The literacy status of the household was found to be positively related to the level of inclusion in the sesame business. Therefore, better education is likely to reduce information costs for smallholder farmers and it is likely that such farmer may face lower TCs (Nandi et al. 2017). Travel time from farm to nearest market affects the level of inclusion in the sesame business negatively (p < 5%). Better market connections reduce the TCs caused by information asymmetry and increase the availability and use of support services that can enhance the level of inclusion (Rammelt et al. 2017). Increased distance from dwelling to district market negatively influences the level of inclusion in the malt barley and the vegetable business (p < 0.05). In both vegetable and malt barley study area, the district centre is the key input–output market. Mobility-related TCs inhibit participation in the IBMs as they decrease efficient market participation.

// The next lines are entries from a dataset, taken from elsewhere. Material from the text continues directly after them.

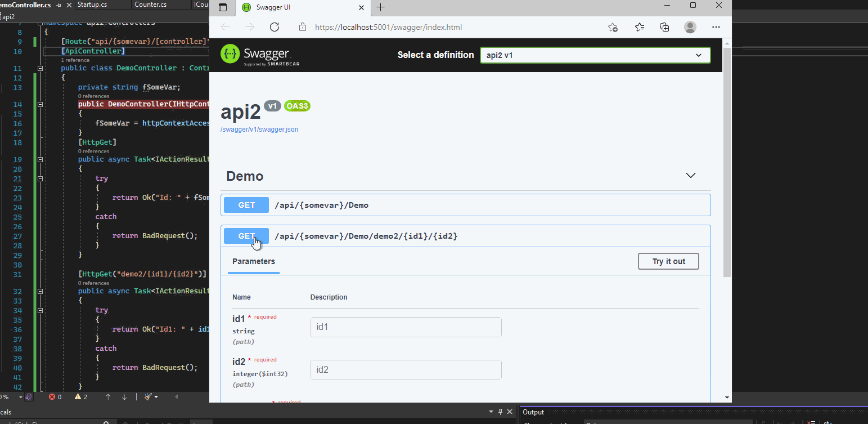The image size is (868, 424).
Task: Add this page to favorites
Action: coord(613,27)
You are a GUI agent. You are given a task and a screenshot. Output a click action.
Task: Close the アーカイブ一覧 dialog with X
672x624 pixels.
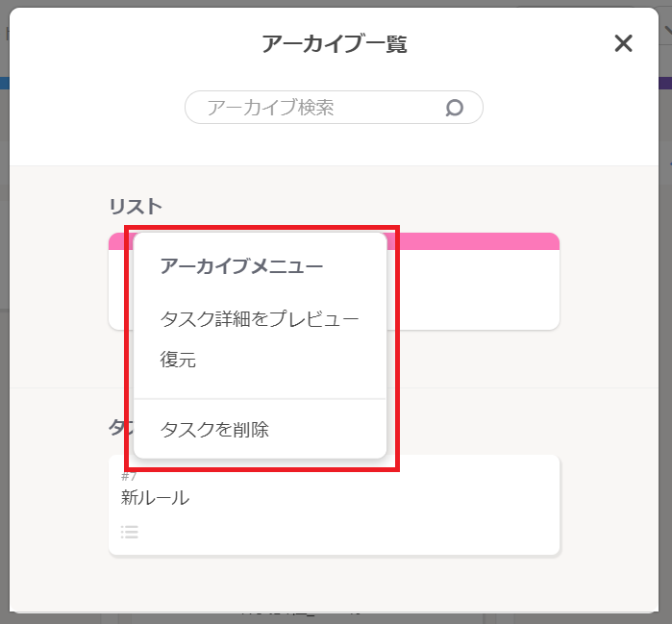624,43
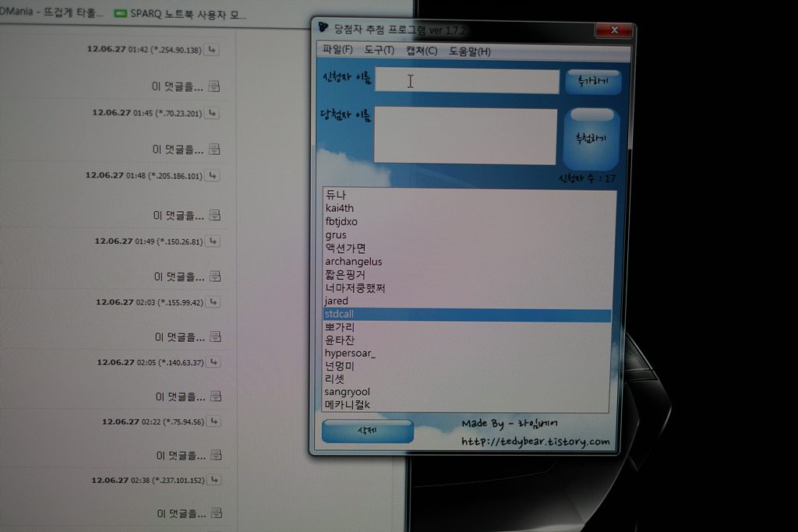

Farmer’s ownership of assets such as livestock is important not only as productive resources, but also as sources of cash and collateral to access finance. Our results indeed show that an increase in livestock size has a significant and positive impact on the level of inclusion in all three business models (p < 5%). Thus, assets empowerment and protection against shocks are critical conditions to enhance smallholders’ level of inclusion in IBMs. Our FGD data also show that farmers perceive livestock as a proxy for economic wellbeing and for facilitating farmers’ level of inclusion in IBMs. Included farmers have larger herd sizes than non-included farmers. FGD results again indicate that livestock are essential productive resources for the vegetable business as sources of draught power as well as sources of income.

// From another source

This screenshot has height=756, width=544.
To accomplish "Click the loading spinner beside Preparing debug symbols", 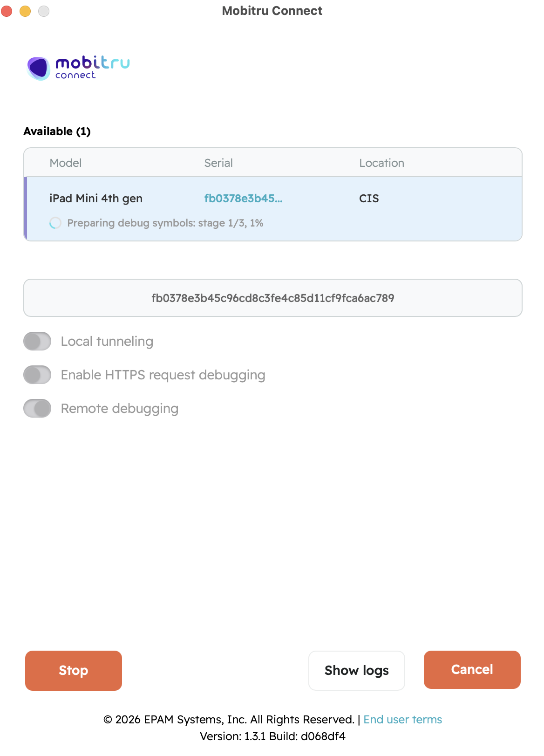I will coord(55,223).
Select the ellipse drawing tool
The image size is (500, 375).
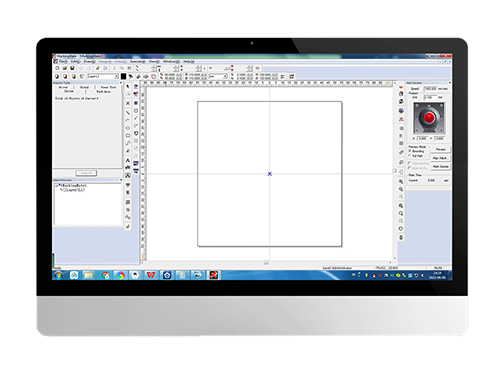tap(128, 128)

In addition, an increase in land size has a significant and positive effect on the level of inclusion in the malt barley and the sesame business. Moreover, farm size is often used as an indicator of wealth in agrarian settings, and the results here suggest that wealthier households are more likely to allocate more land for IBM activities. They may be more able and willing to bear risks than their counterparts, and they may have preferential access to inputs and credit (Musara et al. 2011). However, land size was found to negatively affect the level of inclusion in the vegetable business. Our results show that ownership of irrigation technology is a more important explanation of inclusion. The coefficient of this variable is positive and statistically significant at less than 1% probability level. As rainfall is unreliable in the study area, recurrent droughts are common and make the cultivation of input-intensive vegetables a risky business. Access to a reliable water supply is therefore also essential for vegetable IBMs. As mentioned by an FGD participant: “If you have a piece of plot by chance where the government installed irrigation, it will be easy to engage in vegetable farming.”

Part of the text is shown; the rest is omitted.